My mom used to tell me how she cried and cried when she found out she was pregnant with my brother. The reason: she knew she would never have a life where she came first. She knew herself well enough to know that she was going to be a mama bear and it wouldn't stop until the day she died. I can vouch for that. Even on her death bed she was telling me (with love) to lose weight or end up like her. (She was never more than 25-30 pounds over weight and died from pancreatic cancer which is linked more to smoking than obesity....)

Peps
on 3/8/24 9:02 am

Not gonna lie, I'm a little irked this morning to see I am up a 1.5 pounds this morning. It's not like I've been over eating.... Hmmm.... perhaps just a little flux up, but I don't like it. Eating disorder thinking kicking in.... But I do notice that with the semaglutide on board even the eating disorder thinking is less. I must remember, too, that an 8 pound weight loss (no longer 9... ) in two weeks is still quite extraordinary.

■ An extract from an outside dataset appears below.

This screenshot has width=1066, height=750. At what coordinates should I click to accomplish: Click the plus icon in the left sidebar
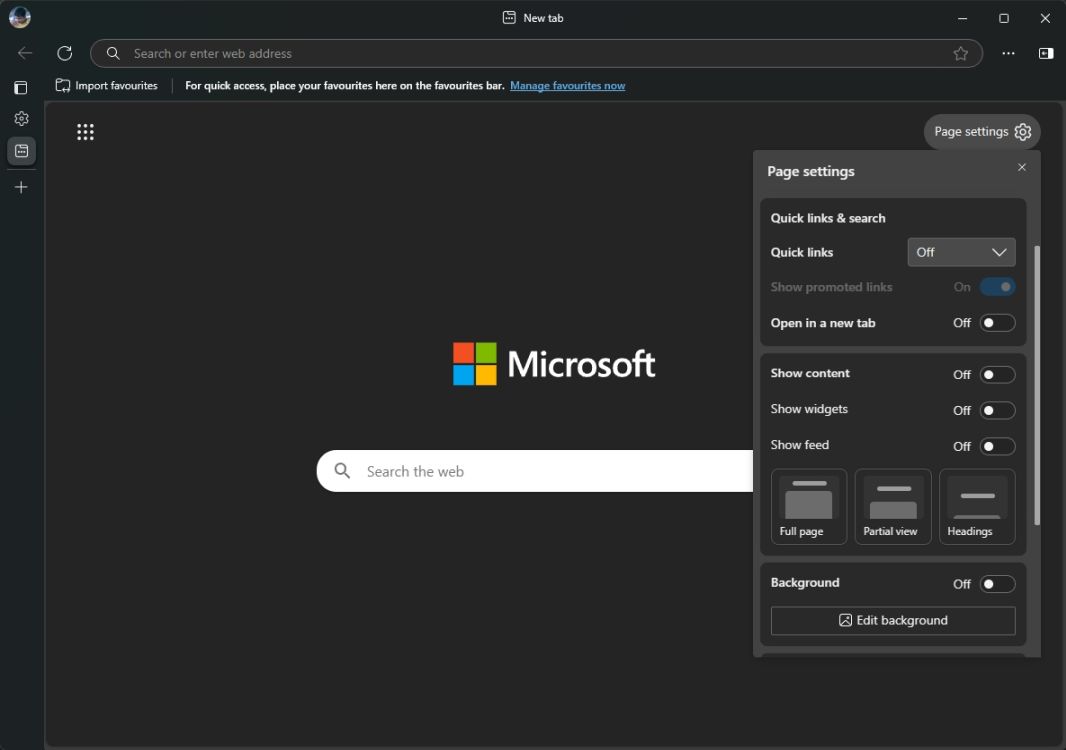point(21,186)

CC, I LOVED the article you posted yesterday. I am a perfect example of the experiment. I, too, find pleasure in eating still. I love the tastes, etc.... But the drive to eat more is so much less. That urge to keep eating has subsided. It still gradually gets a bit stronger Tues, Wed, and Thurs, but NOTHING like without it.

My half b'day is my mom's b'day. When I was little I considered my birth my mom's 1/2 birthday gift. LOL.... Considering I was a c-section baby, she may have thought otherwise.

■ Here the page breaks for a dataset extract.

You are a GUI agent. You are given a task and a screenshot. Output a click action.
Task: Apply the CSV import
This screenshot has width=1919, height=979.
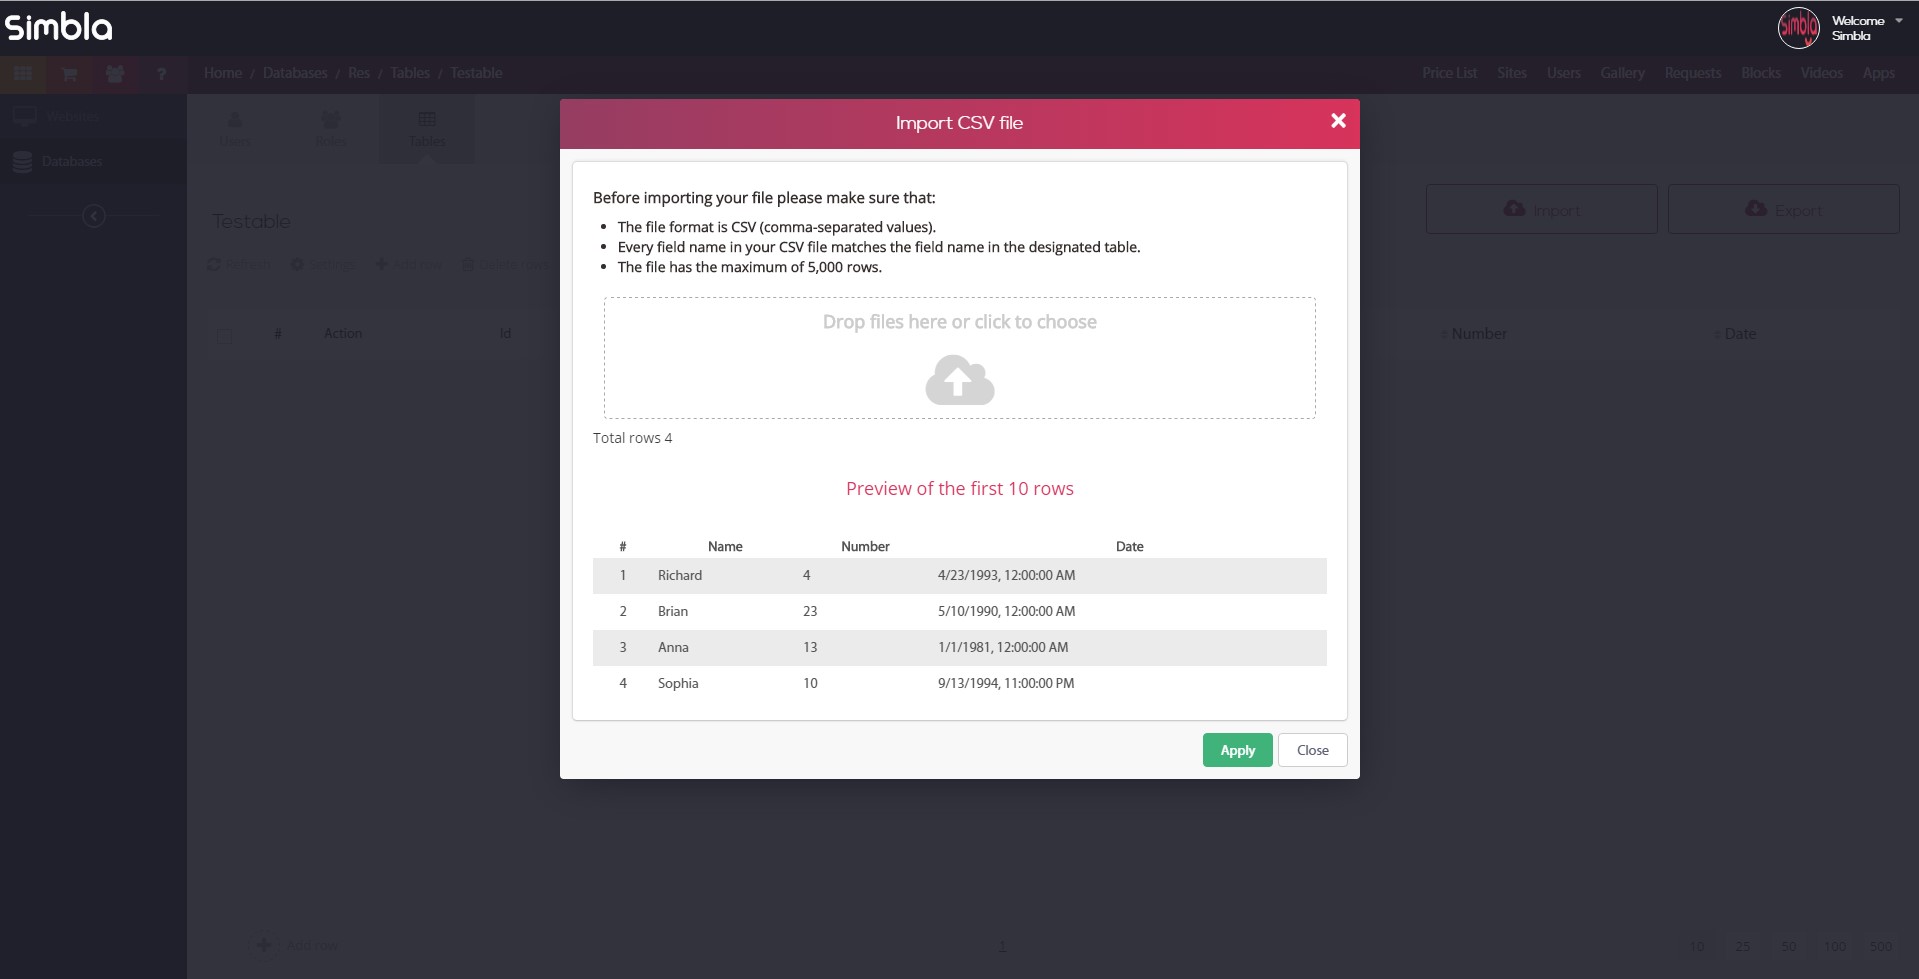[x=1237, y=750]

Liz, sorry your shoulder is starting to rage, but I bet that does help you not question your decision to go ahead with surgery. Isn't it fantastic that we now have such wonderful options?!?!?!

DD, I have never understood the spring conference policy. By spring we teachers have been in contact with the parents of the struggling students many times. Parents of the regular ed students doing well are usually happy after fall conferences and don't require anything more - unless there is a change. You also have annual IEP meetings for EVERY ONE of your students. I think the spring conference is overkill for SDC kids especially. My district eliminated spring conferences shortly after I started teaching in the 90s. Spring conferences are on an as needed basis in my district.

Diane S., hope you are enjoying the same weather we have here today. It's a completely blue sky!!!! It's chilly in teh mid 40s, but it's not gray and wet. I'm a happy camper!

Frivolous Friday to all!

CC C.
on 3/8/24 9:23 am

I lost 12 pounds from Feb 6th to the 27th. Then I bounced around basically the same weight give or take through yesterday (9 days). Then down 2 today. The semaglutide in both our shots eliminates a lot of inflammation, which would explain early great losses. Maybe once that's gone it's a bit less dramatic going forward with the normal bouncing around, but overall downward trajectory?

I felt the same about the article. I still love food, I just don't have that crazy need-drive for more and better and decadent. It hasn't shut down my desire for diet coke or my Amazon shopping habits!

Peps
on 3/8/24 9:56 am

Hmmm, my Coke Zero need is now easily met with just one. Yesterday I didn't even have one. My drive for baked goods and ice cream has been in hyperdrive for about two years. I still am interested in those types of foods, but not with the same zeal as before.